Rare stamps win collector world gold

Greg Francis displays one of the most valuable items in his gold-medal-winning postal history...
Greg Francis displays one of the most valuable items in his gold-medal-winning postal history collection. Photo by Peter McIntosh.
A Dunedin stamp collector has won gold at a world exhibition in Prague.

Greg Francis (68), of Waverley, was one of five New Zealanders invited to submit collections to the Praga 2008 World Philatelic Exhibition and he was the only one to collect a gold medal.

Mr Francis presented about 200 original envelopes which had either been posted from or posted to Otago since 1840 - part of his postal history collection.

"Postal history is actually collecting the markings and the rates and the routes of letters as opposed to postage stamps," he said.
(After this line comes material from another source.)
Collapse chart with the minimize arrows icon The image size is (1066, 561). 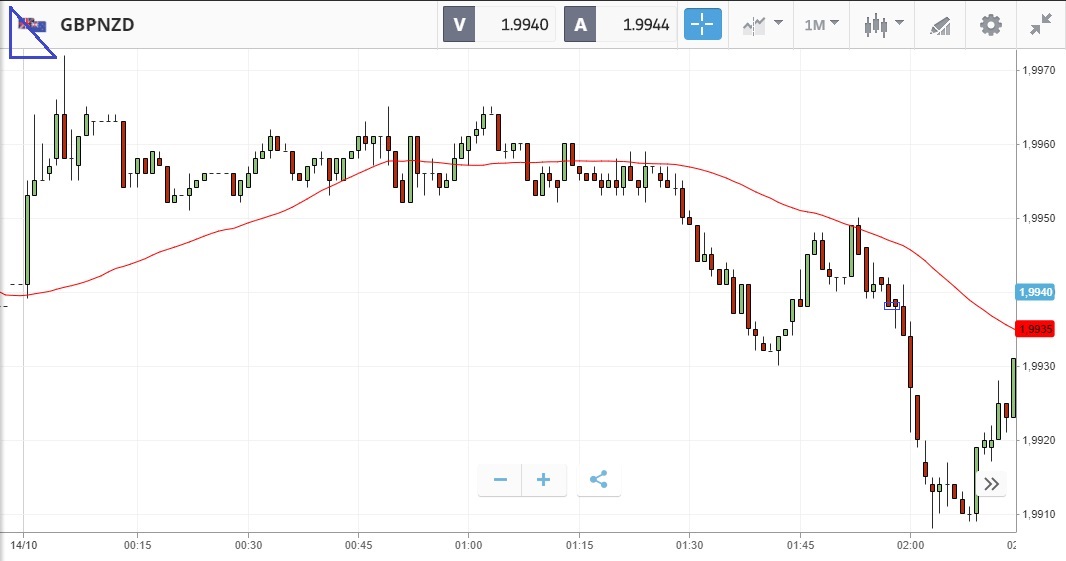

His oldest letter was posted on March 17, 1840, from Port Otago by the captain of the whaling ship Columbus to the ship's owners in Fairhaven, Massachusetts.
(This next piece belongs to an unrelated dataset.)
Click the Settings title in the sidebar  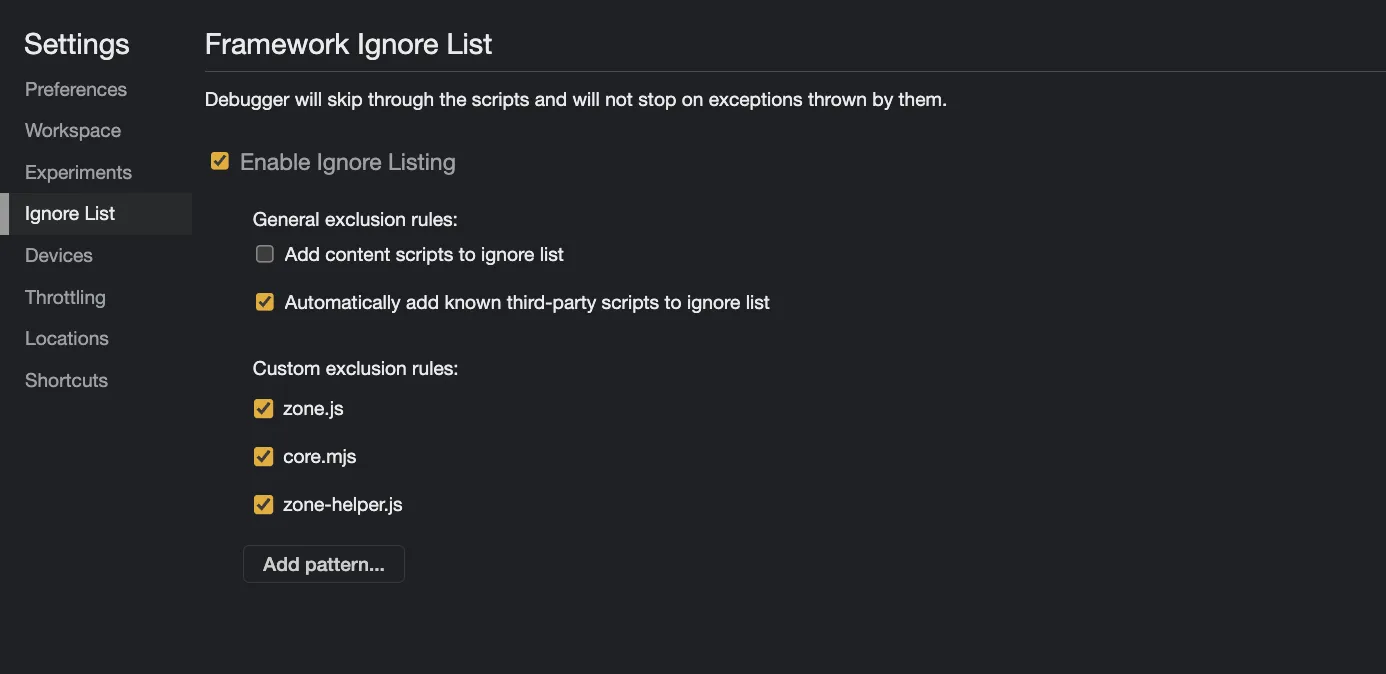[x=77, y=44]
Because stamps were not in use then, the letter has a handwritten mark showing US14c had been paid.

Mr Francis has spent 50 years building up his collection of envelopes sent to or from the goldfields.

Pride of place is held by the only known surviving envelope destined for Gabriels Gully, near Lawrence.

It was posted to the gold receiver, a Mr De Lacey, in July 1861, only two or three months after gold was discovered.

Mr Francis also has one of only three envelopes postmarked "Otakou".

The letter was sent from Edinburgh in 1848 and stamped Otakou when it arrived in New Zealand.

However, Mr Francis said Presbyterian settlers Thomas Burns and William Cargill took issue with Catholic postmaster John McCarthy's use of the name Otakou and, in 1848, the settlement's name was designated "Otago".

Mr Francis said he was delighted to have won the gold medal, which arrived in the post yesterday.

His interest in postal history began when he was given a large bundle of stamps at the age of 8 and found one postmarked "Spit".

Intrigued, he and his father discovered that "The Spit" was the former name of Port Ahuriri, Napier.

"I started from there.

''I went through all these bundles of stamps and took out all the postmarks and I've been collecting ever since."

He would not reveal the value of his collection.

Greg Francis displays one of the most valuable items in his gold-medal-winning postal history collection.